[Target pointing data]
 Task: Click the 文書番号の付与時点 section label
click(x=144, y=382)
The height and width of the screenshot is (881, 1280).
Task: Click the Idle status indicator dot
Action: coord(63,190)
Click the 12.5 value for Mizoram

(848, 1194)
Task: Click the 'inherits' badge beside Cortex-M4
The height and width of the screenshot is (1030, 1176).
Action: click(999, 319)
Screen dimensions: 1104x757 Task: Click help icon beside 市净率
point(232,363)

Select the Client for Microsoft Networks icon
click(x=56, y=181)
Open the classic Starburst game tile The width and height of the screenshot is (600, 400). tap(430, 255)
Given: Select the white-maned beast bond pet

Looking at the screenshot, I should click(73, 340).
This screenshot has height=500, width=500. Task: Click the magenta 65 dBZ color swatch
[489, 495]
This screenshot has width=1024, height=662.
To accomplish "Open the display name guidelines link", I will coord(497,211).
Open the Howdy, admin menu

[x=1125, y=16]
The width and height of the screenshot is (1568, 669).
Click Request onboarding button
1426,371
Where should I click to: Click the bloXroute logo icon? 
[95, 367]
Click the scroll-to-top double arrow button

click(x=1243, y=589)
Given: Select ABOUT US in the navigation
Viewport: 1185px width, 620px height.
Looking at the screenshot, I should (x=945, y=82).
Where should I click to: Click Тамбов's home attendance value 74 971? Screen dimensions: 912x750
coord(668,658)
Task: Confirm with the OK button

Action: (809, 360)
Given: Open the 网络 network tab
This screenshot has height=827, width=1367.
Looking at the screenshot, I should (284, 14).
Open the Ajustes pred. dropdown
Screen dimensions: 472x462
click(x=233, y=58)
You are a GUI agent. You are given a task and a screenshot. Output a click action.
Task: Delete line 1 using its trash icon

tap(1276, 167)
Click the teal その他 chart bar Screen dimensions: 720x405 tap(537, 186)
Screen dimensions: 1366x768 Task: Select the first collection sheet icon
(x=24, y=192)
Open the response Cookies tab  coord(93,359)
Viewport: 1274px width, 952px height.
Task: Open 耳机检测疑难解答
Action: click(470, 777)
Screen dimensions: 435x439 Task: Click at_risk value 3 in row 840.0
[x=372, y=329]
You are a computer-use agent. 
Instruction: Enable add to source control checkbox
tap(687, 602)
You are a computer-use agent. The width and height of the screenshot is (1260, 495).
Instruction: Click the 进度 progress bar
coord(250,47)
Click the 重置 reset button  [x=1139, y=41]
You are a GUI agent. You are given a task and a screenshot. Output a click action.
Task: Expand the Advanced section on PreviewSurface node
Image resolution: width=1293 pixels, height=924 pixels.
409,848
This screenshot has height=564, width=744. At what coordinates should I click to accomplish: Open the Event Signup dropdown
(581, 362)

Instructions for the task
Edit the rows above so that every instance of "Screen dimensions" becomes "Display size", keeping everything else the same.

Solution for this task
 Task: Click the 文書番号の付与時点 section label
click(x=144, y=382)
The height and width of the screenshot is (881, 1280).
Task: Click the Idle status indicator dot
Action: coord(63,190)
Click the 12.5 value for Mizoram

(848, 1194)
Task: Click the 'inherits' badge beside Cortex-M4
The height and width of the screenshot is (1030, 1176).
Action: click(999, 319)
Display size: 1104x757 Task: Click help icon beside 市净率
point(232,363)

Select the Client for Microsoft Networks icon
click(x=56, y=181)
Open the classic Starburst game tile The width and height of the screenshot is (600, 400). tap(430, 255)
Given: Select the white-maned beast bond pet

Looking at the screenshot, I should click(73, 340).
This screenshot has height=500, width=500. Task: Click the magenta 65 dBZ color swatch
[489, 495]
This screenshot has width=1024, height=662.
To accomplish "Open the display name guidelines link", I will coord(497,211).
Open the Howdy, admin menu

[x=1125, y=16]
The width and height of the screenshot is (1568, 669).
Click Request onboarding button
1426,371
Where should I click to: Click the bloXroute logo icon? 
[95, 367]
Click the scroll-to-top double arrow button

click(x=1243, y=589)
Given: Select ABOUT US in the navigation
Viewport: 1185px width, 620px height.
Looking at the screenshot, I should (x=945, y=82).
Where should I click to: Click Тамбов's home attendance value 74 971? Display size: 912x750
coord(668,658)
Task: Confirm with the OK button

Action: (809, 360)
Given: Open the 网络 network tab
This screenshot has height=827, width=1367.
Looking at the screenshot, I should (284, 14).
Open the Ajustes pred. dropdown
Display size: 472x462
click(x=233, y=58)
You are a GUI agent. You are given a task and a screenshot. Output a click action.
Task: Delete line 1 using its trash icon

tap(1276, 167)
Click the teal その他 chart bar Display size: 720x405 tap(537, 186)
Display size: 1366x768 Task: Select the first collection sheet icon
(x=24, y=192)
Open the response Cookies tab  coord(93,359)
Viewport: 1274px width, 952px height.
Task: Open 耳机检测疑难解答
Action: click(470, 777)
Display size: 435x439 Task: Click at_risk value 3 in row 840.0
[x=372, y=329]
You are a computer-use agent. 
Instruction: Enable add to source control checkbox
tap(687, 602)
You are a computer-use agent. The width and height of the screenshot is (1260, 495).
Instruction: Click the 进度 progress bar
coord(250,47)
Click the 重置 reset button  [x=1139, y=41]
You are a GUI agent. You are given a task and a screenshot. Output a click action.
Task: Expand the Advanced section on PreviewSurface node
Image resolution: width=1293 pixels, height=924 pixels.
409,848
This screenshot has height=564, width=744. At what coordinates should I click to accomplish: Open the Event Signup dropdown
(581, 362)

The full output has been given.